The allowance is also exempt from income tax on the employee’s side. Under the relevant law, this allowance is exempt up to 70% of the upper limit of meal allowance that can be granted to salaried employees for a business trip lasting between 5 and 12 hours. In 2021, this amount is valued at CZK 108 (approx. EUR 4.18), which at 70% means CZK 75.60 (EUR 2.93) per day. Therefore, if the employer provides the employee with a cash allowance of up to this amount for one shift worked, this is income that is exempt from tax and is not subject to social security and health insurance contributions. Despite the fact that it is tax-exempt income of the employee, the employer is obliged to include this income in the gross salary. The amount over and above this income is taxed according to the payroll tax rules. Meal vouchers are not taxable regardless of their amount.
It is the criticism of the tax and levy burden and the unequal status of the so-called meal vouchers and the meal allowance (lump sum) that is the main criticism presented by experts against the adopted reform. It is true that a meal voucher is non-taxable income in any amount on the part of the employee, while a cash lump sum is non-taxable only up to CZK 75.60 (EUR 2.93). Conversely, a meal voucher provided by the employer in excess of CZK 75.60 (EUR 2.93) is not a tax-deductible expense, while a meal lump sum is a tax-deductible expense in any amount. Critics of the meal lump sum accuse it of unequal treatment in terms of income tax.

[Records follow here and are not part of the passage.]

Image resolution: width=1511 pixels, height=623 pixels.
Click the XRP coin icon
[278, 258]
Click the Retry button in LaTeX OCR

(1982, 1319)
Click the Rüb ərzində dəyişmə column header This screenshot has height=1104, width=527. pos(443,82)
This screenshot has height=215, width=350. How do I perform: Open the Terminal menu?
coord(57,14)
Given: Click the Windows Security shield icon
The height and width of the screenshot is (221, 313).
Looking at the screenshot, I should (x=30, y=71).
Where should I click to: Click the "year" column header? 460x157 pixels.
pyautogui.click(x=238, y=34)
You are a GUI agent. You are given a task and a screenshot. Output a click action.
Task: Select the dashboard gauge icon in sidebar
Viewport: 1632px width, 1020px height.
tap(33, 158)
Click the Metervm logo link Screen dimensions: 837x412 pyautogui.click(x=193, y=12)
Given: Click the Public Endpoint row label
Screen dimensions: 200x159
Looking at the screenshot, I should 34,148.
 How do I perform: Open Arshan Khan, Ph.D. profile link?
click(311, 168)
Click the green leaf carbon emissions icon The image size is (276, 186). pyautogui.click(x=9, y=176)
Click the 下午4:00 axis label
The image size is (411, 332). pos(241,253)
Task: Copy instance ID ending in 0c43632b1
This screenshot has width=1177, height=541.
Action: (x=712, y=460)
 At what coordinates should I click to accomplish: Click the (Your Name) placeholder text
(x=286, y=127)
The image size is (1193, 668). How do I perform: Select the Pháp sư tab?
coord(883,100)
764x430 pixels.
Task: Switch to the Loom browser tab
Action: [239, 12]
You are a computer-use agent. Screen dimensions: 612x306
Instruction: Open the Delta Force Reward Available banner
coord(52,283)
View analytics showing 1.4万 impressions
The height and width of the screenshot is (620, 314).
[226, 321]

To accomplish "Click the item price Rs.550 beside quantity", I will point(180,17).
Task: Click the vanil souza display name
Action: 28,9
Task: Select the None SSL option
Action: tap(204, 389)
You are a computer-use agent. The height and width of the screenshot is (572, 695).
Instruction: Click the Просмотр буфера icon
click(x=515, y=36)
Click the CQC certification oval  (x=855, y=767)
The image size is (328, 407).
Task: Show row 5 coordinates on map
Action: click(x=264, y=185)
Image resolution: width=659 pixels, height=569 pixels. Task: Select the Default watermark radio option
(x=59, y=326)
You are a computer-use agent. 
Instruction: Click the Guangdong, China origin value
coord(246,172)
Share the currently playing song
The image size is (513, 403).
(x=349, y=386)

The two options are not fully equivalent. Different levels of contribution may result in different taxation, either on the employer’s or the employee’s side. The amount of the tax burden depends on the amount of the meal voucher or meal lump sum provided. Critics point out that if employers are willing to contribute more, they prefer a meal voucher instead of a meal lump sum.
Critics also point to the fact that not all employees (e.g. employees working on an agreement or part-time basis) are entitled to a meal lump sum. Complications also arise in the case of the allocation of home office meal allowances. Even sole traders in the Czech Republic are not entitled to meal vouchers or a lump sum.
Another criticism is directed at the budget shortfall. In contrast to Slovakia, the Czech Republic is projected to lose more than CZK 2.3 billion in income tax.
Another criticism appears on the choice side, where the employer and not the employee decides on the possible benefit. Critics point to the fact that the employer decides instead of the employee, while their preferences may be different.
A meal lump sum in the Czech Republic can reduce e.g. sickness benefit. What can happen is that if an employer provides a meal allowance to an employee, the employee has a favourable tax treatment, the funds are exempt from taxes and levies, and the employer can increase the deductible tax expense that can be deducted. Tax and levy exemptions can lead to their optimisation, which in turn can be reflected in the employee’s reduced entitlement to, for example, sickness benefit.
A final set of arguments emerges in response to the deterioration in staff catering. The meal vouchers were intended at their inception as a special-purpose contribution to the staff member to cover meals and are used as a priority for catering.
The introduction of the financial contribution is particularly appreciated by employers in both countries, although there are weaknesses in individual reforms that need to be addressed. In Slovakia, a solution is currently being sought in the National Council of the Slovak Republic, in the Czech Republic some aspects are a challenge for the new government that will emerge from the October elections.